San Cirillo protegge Prodi

Ma non le ho già dato ragione, caro Alzani, ammettendo d’aver toppato nel fantasticare una precipitosa fine del governo Prodi? Nell’illudermi che l’omarino non avrebbe mangiato il panettone a Palazzo Chigi? Cosa fa, gira il coltello nella piaga o mi lancia una nuova sfida sostenendo - non ho capito se con raccapriccio o con esultanza - che l’omarino di panettoni ne mangerà, sempre a Palazzo Chigi, altri quattro? Le rispondo a ridosso del fatidico 14 novembre, giorno in cui, stando agli oracoli, Prodi dovrebbe inciampare, ruzzolando, sulla Finanziaria. Mi prendo dunque dei bei rischi, ma chi non risica non rosica. Cominciamo allora col dire che il governo sta morendo da 550 giorni, dal momento del suo insediamento. E che tutte le sue energie non sono indirizzate a governare il Paese, ma a tenersi in vita (esemplare l’ultima trovata: l’assunzione nei ranghi statali di un esercito di precari. È indubbio che ai fini della sopravvivenza il provvedimento valga più del pur miracoloso siero Bogomolez, ma come la mettiamo col prodesco imperativo di «costruire il futuro» indebitandolo fino al collo?). Secondo: a volere il prepensionamento di Prodi e della centuria governativa non è solo l’opposizione, ma anche una rilevante aliquota della maggioranza nella quale va collocato, e ciò al di là di ogni ragionevole dubbio, l’Uomo della Provvidenza chiamato Walter Veltroni. Una condizione così stralunata da non consentire che possa durare in eterno o, per dir meglio, durare ancora per quattro anni. E non solo per motivi di decenza, ma anche tecnici (incluso il prelievo e riconsegna a domicilio dei senatori a vita).
E allora, perché diavolo abbiamo un governo scombiccherato che nessuno vuole? Perché falliscono una dopo l’altra le spallate della pur gagliarda destra e risultano inefficaci i bocconi avvelenati di una sinistra assai esperta in tiri mancini? Pur consapevole dell’azzardo (il fatidico «mercoledì nero», 14 corrente mese) resto della mia idea, caro Alzani: la volontà di congedare Prodi c’è e spallate e bocconi avvelenati avrebbero da un pezzo avuto buon esito se non ci avesse messo una mano San Cirillo. Che si festeggia il 28 ottobre ed è giusto a quella data che nel 2008 scatteranno le pensioni (minimo 3.108, massimo 9.947 euro) per i 945 parlamentari della XV legislatura.

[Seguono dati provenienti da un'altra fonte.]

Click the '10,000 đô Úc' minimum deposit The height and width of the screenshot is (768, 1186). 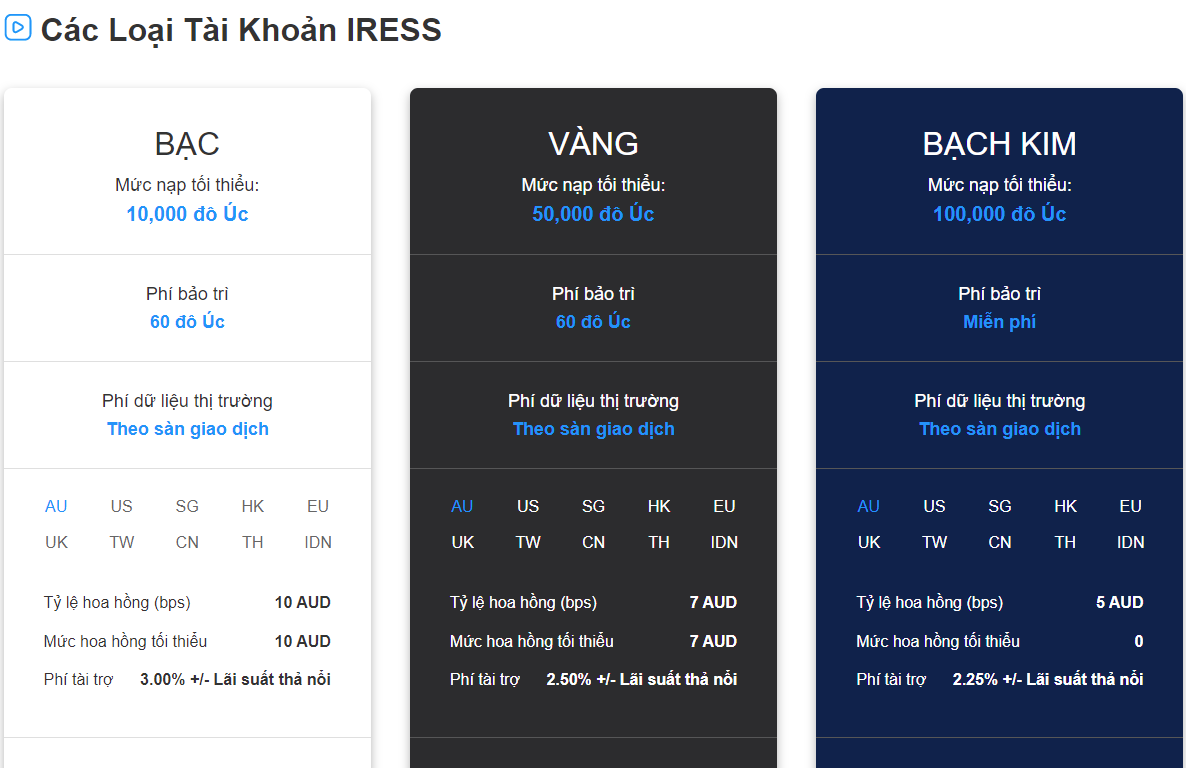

E siccome gli onorevoli deputati e senatori tengono famiglia, siccome sarebbe un vero peccato rinunciare a quel grisbì solo per anticipare di qualche mese la messa da requiem per Prodi, i casi sono due: o un governicchio istituzionalicchio che con la scusa della riforma elettorale annaspi fino ad agosto (per votare dopo il 28 ottobre), oppure Prodi, ancorché consapevole di doversi prendere più botte del pupazzo della Sagra del Saracino, fino a San Cirillo resta lì dov’è.